Disposer de ces données, Madame la ministre, est pourtant un préalable indispensable à la présentation de ce projet de loi du pays. Or, vous faites l’inverse. Vous partez de revendications spécifiques exprimées par des structures d’insertion sociale au lieu de partir d’objectifs de politique globale préalablement définis par votre gouvernement. De plus, en prévoyant de sortir ce dispositif du Code du travail, vous entreprenez des modifications intrinsèques du Code du travail sans consultation préalable des partenaires sociaux, que ce soient les syndicats patronaux comme de salariés, comme cela se fait habituellement dans le cadre de rencontres tripartites avec le ministère du travail.
Enfin, cette nouvelle mesure s’adresse particulièrement aux personnes bénéficiaires d’aides sociales depuis plus de 6 mois ; en situation de risque ou de marginalisation ; placées sous mains de Justice ; aux mineurs de seize ans et plus en rupture familiale et aux personnes venant d’achever une période d’incarcération ou de désintoxication. Mais, ces publics ont besoin avant même leur insertion professionnelle d’une remise à niveau scolaire concernant la lecture, l’écriture, les mathématiques, le savoir-être. Or, les structures d’insertion sociale par l’activité économique ne disposent pas forcément de personnels suffisamment formés pour encadrer ces publics.

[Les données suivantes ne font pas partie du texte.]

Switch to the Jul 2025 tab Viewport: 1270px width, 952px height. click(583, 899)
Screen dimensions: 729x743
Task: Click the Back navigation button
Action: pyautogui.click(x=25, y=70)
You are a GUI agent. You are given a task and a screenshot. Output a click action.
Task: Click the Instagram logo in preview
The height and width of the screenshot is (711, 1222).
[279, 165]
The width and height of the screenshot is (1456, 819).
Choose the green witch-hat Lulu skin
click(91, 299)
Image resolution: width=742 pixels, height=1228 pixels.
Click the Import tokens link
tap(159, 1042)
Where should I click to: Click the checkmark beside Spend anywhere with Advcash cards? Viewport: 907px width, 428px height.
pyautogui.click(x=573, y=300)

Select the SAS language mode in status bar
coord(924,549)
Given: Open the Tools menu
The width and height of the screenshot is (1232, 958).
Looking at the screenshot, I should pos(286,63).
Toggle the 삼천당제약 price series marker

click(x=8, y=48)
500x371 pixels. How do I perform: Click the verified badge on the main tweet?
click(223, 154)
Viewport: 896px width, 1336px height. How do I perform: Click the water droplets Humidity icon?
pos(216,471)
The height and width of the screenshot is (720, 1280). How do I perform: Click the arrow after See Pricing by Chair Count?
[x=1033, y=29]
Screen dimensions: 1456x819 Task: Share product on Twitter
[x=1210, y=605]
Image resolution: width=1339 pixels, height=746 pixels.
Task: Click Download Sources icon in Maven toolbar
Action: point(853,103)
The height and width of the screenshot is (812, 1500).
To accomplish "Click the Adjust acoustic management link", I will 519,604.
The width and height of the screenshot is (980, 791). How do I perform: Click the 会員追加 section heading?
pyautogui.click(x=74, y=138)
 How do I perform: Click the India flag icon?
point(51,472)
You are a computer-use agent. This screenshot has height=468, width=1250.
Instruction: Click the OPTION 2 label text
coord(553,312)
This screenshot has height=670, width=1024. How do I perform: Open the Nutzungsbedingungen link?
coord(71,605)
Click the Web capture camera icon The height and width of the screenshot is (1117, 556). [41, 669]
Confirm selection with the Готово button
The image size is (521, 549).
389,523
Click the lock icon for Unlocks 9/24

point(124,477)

En conclusion, ce projet de texte est une tentative de transposer au plan civil le Régiment du service militaire adapté mais sans l’encadrement strict et continu du public accueilli et sans aucune indication budgétaire fournie du coût de cette mesure nouvelle alors les dispositifs actuels des CAE, CAE PRO, CAES et CIS coûtent près de 3 milliards de Francs pour 10 659 bénéficiaires en 2020. Au vu des arguments que je viens de développer, le Tavini Huira’atira s’abstiendra sur ce projet de loi de pays.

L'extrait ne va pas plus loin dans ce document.